WORK ORDER:
Transcribe each record precisely; images stay out.

MATERIAL TO PROCESS:
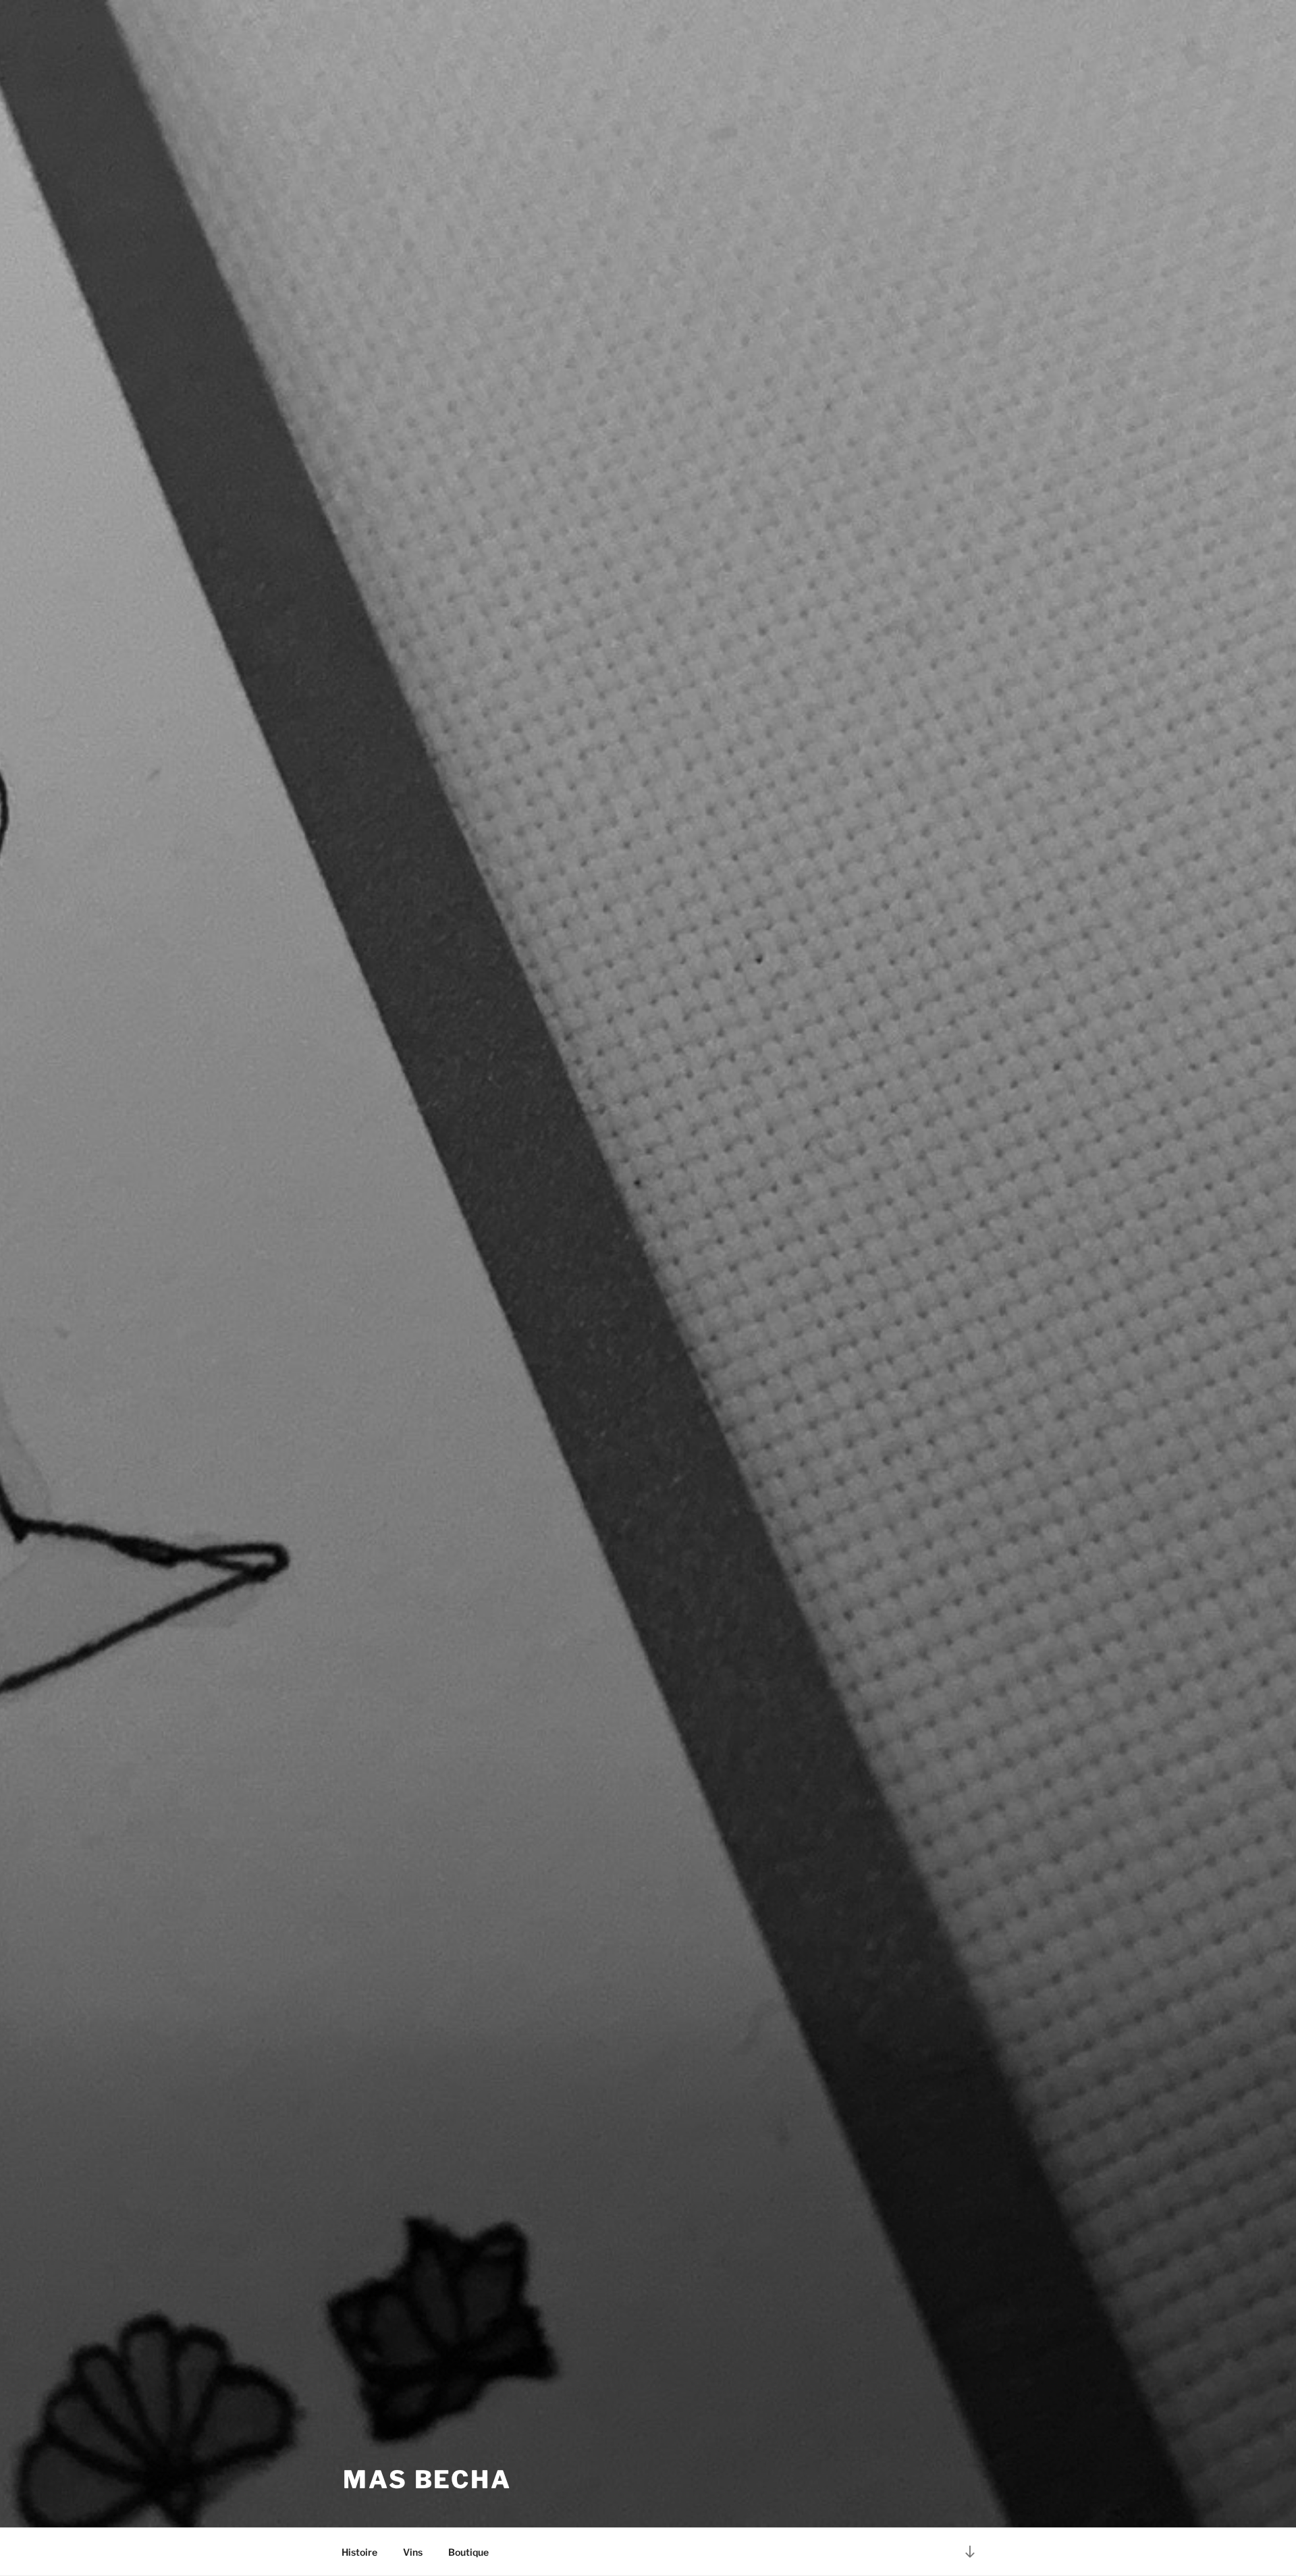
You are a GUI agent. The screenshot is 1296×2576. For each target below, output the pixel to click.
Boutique (468, 2552)
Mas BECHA (427, 2479)
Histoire (359, 2552)
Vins (413, 2552)
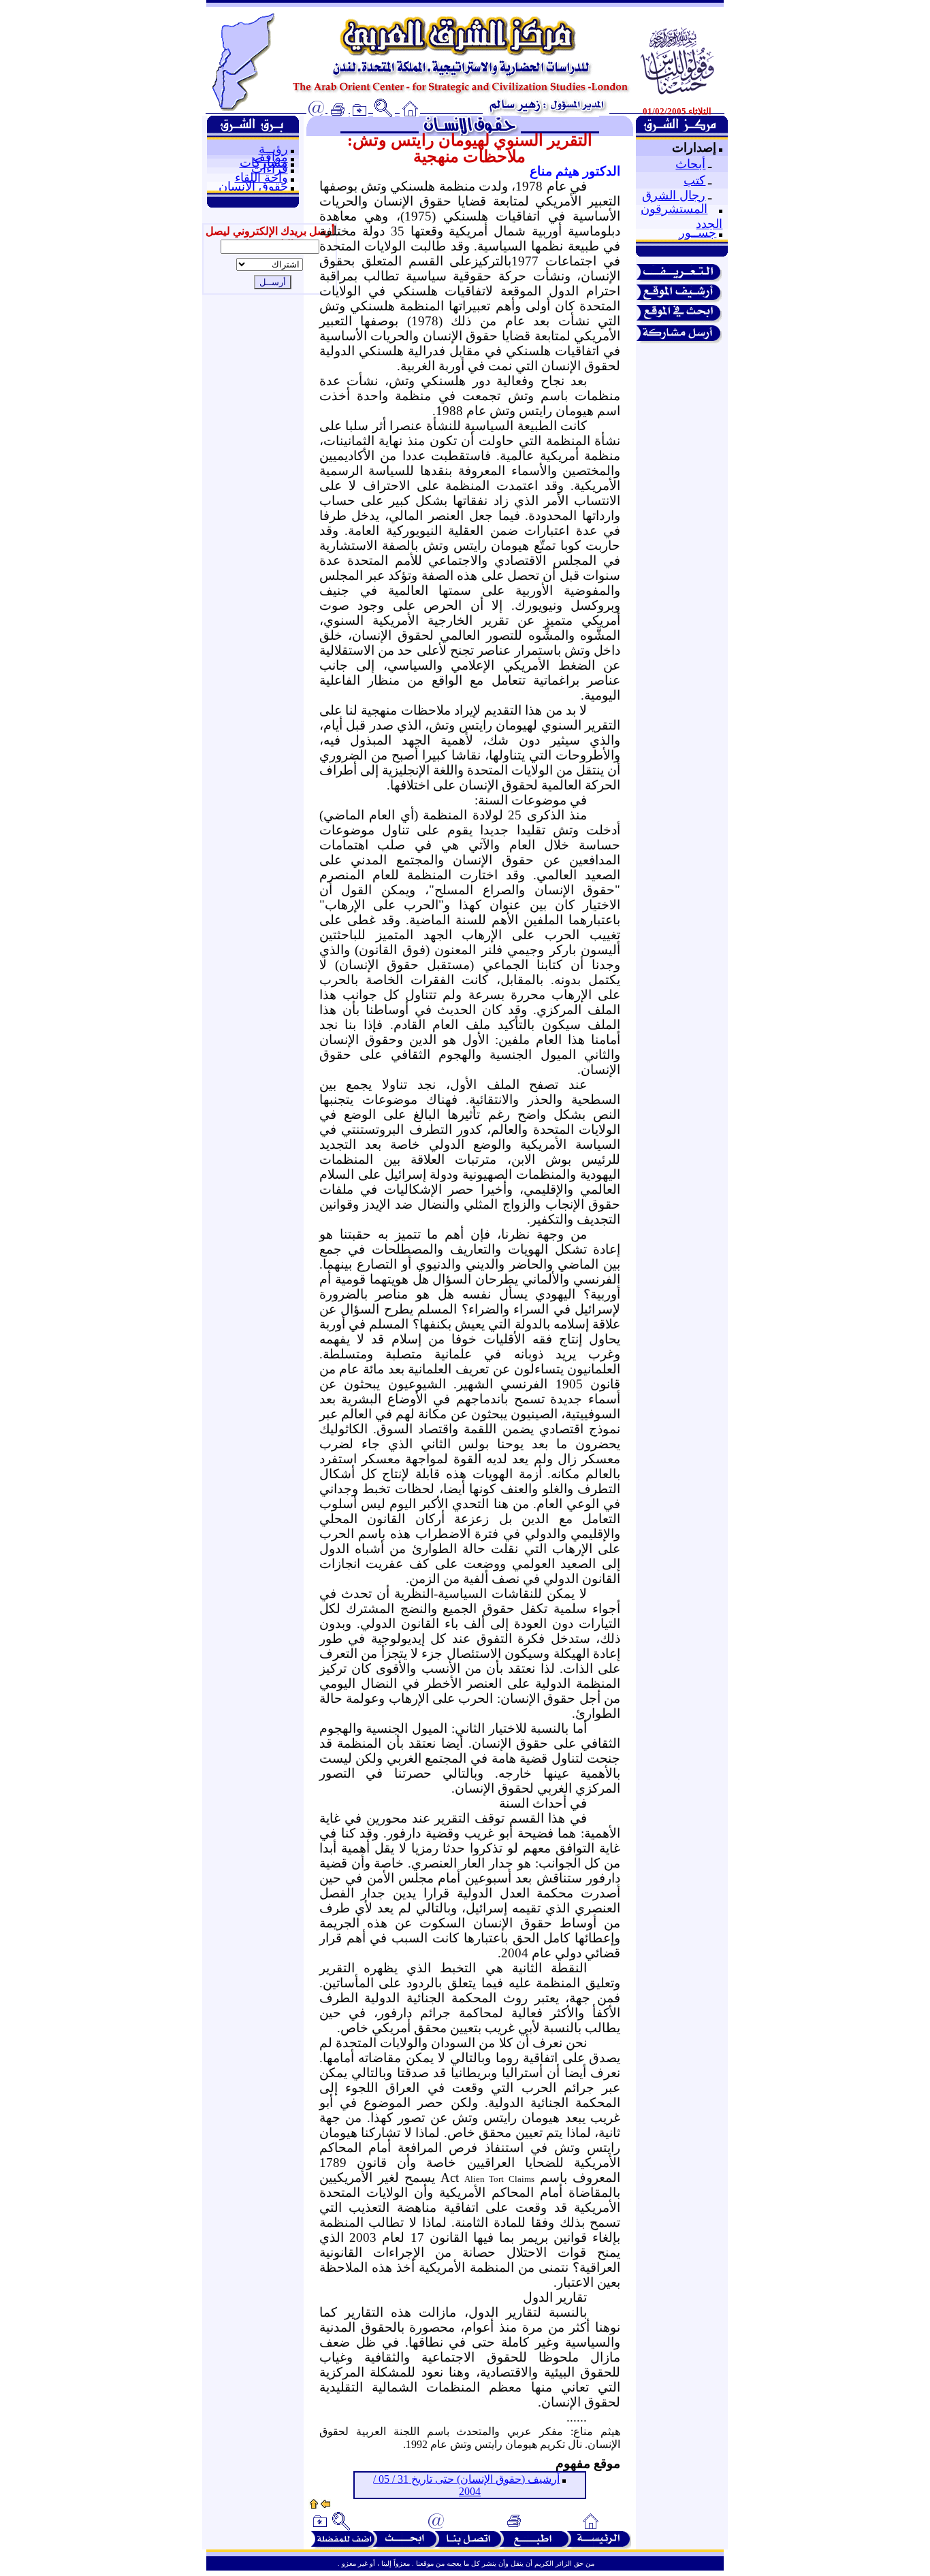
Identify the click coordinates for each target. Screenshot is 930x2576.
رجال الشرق (673, 195)
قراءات (269, 169)
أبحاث (690, 164)
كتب (694, 180)
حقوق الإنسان (253, 186)
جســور (697, 233)
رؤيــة (273, 149)
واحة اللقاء (261, 177)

SOLUTION TO THIS EXERCISE:
You are a GUI agent. The screenshot is 1296×2576. For each target below, output the pixel to click.
Boutique (468, 2552)
Mas BECHA (427, 2479)
Histoire (359, 2552)
Vins (413, 2552)
Identify the click coordinates for each target. Screenshot is 930x2576.
رجال الشرق (673, 195)
قراءات (269, 169)
أبحاث (690, 164)
كتب (694, 180)
حقوق الإنسان (253, 186)
جســور (697, 233)
رؤيــة (273, 149)
واحة اللقاء (261, 177)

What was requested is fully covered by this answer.